Elle soutient qu'elle s'est trompée dans les cases pour déclarer les retraites de son mari, qu'elle avait prévenu la caisse d'allocations familiales que son mari était à la retraite, qu'elle ne travaille pas, que le seul revenu de son foyer est la retraite de son mari, soit un montant de 1 200 euros, que lorsqu'elle a payé son loyer et toutes les charges, il ne reste que 32 euros par mois.
La requête a été communiquée à la caisse d'allocations familiales d'Eure-et-Loir qui n'a pas produit de mémoire malgré une mise en demeure.
Vu les autres pièces du dossier.
Vu :
- le code de la sécurité sociale ;
- le code de justice administrative.
Le président du tribunal a désigné M. Delandre en application de l'article R. 222-13 du code de justice administrative.
Le magistrat désigné a dispensé le rapporteur public, sur sa proposition, de prononcer des conclusions à l'audience.
Les parties ont été régulièrement averties du jour de l'audience.
Le rapport de M. Delandre, magistrat désigné, a été entendu au cours de l'audience publique.
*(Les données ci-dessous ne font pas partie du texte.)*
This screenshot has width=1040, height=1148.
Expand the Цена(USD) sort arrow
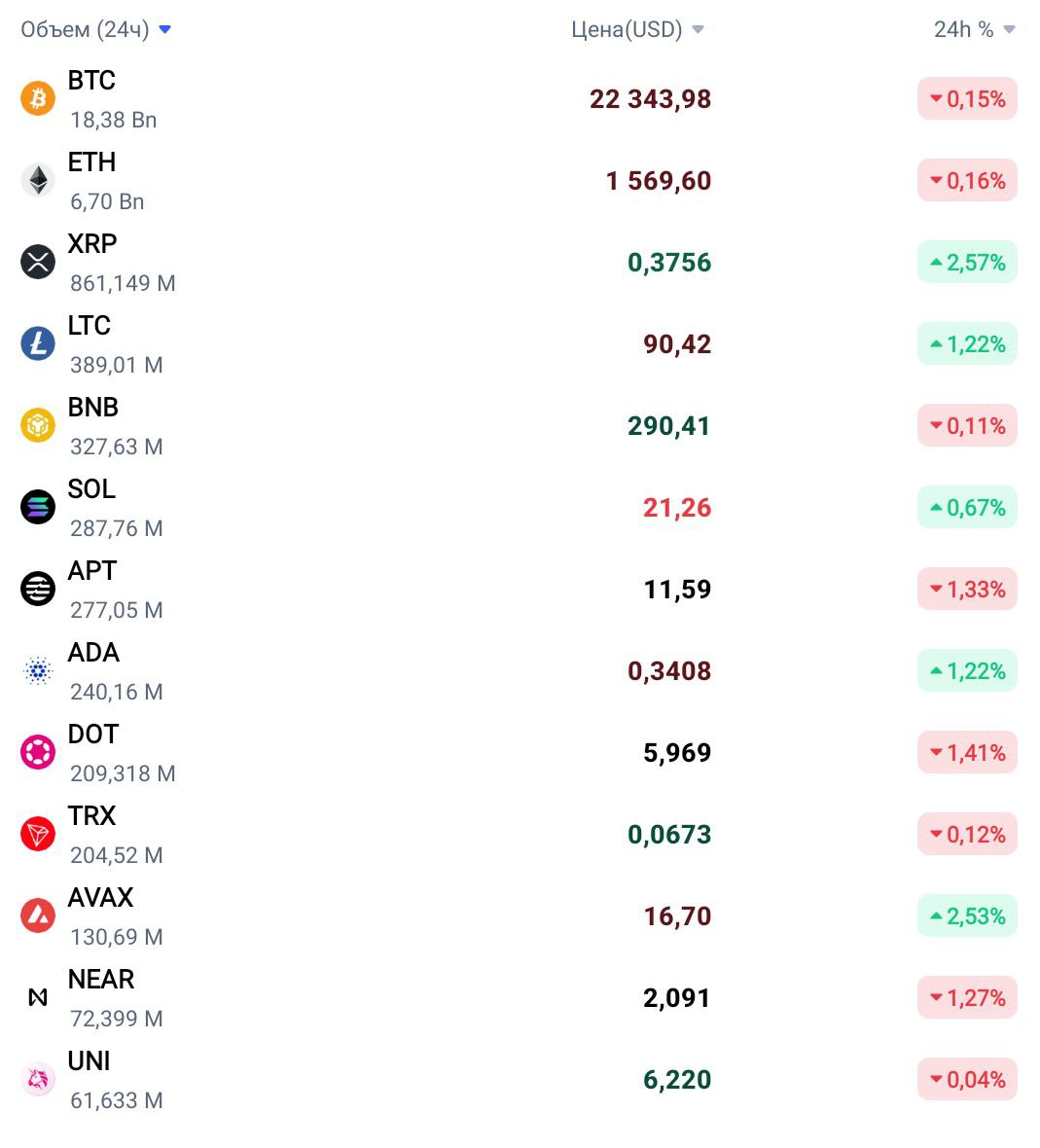698,29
Les parties n'étaient pas présentes, ni représentées.
Considérant ce qui suit :
1. Lorsqu'il statue sur un recours dirigé contre une décision rejetant une demande de remise gracieuse d'un indu de prime d'activité, il appartient au juge administratif, eu égard tant à la finalité de son intervention qu'à sa qualité de juge de plein contentieux, non de se prononcer sur les éventuels vices propres de la décision attaquée, mais d'examiner si une remise gracieuse totale ou partielle est justifiée et de se prononcer lui-même sur la demande en recherchant si, au regard des circonstances de fait dont il est justifié par l'une et l'autre parties à la date de sa propre décision, la situation de précarité du débiteur et sa bonne foi justifient que lui soit accordée une remise. Pour l'examen de ces deux conditions, le juge est ainsi conduit à substituer sa propre appréciation à celle de l'administration. Lorsque l'indu résulte de ce que l'allocataire a omis de déclarer certaines de ses ressources, il y a lieu, pour apprécier la condition de bonne foi de l'intéressé, hors les hypothèses où les omissions déclaratives révèlent une volonté manifeste de dissimulation ou, à l'inverse, portent sur des ressources dépourvues d'incidence sur le droit de l'intéressé aux allocations ou à leur montant, de tenir compte de la nature des ressources ainsi omises, de l'information reçue et de la présentation du formulaire de déclaration des ressources, du caractère réitéré ou non de l'omission, des justifications données par l'intéressé ainsi que de toute autre circonstance de nature à établir que l'allocataire pouvait de bonne foi ignorer qu'il était tenu de déclarer les ressources omises. A cet égard, si l'allocataire a pu légitimement, notamment eu égard à la nature du revenu en cause et de l'information reçue, ignorer qu'il était tenu de déclarer les ressources omises, la réitération de l'omission ne saurait alors suffire à caractériser une fausse déclaration.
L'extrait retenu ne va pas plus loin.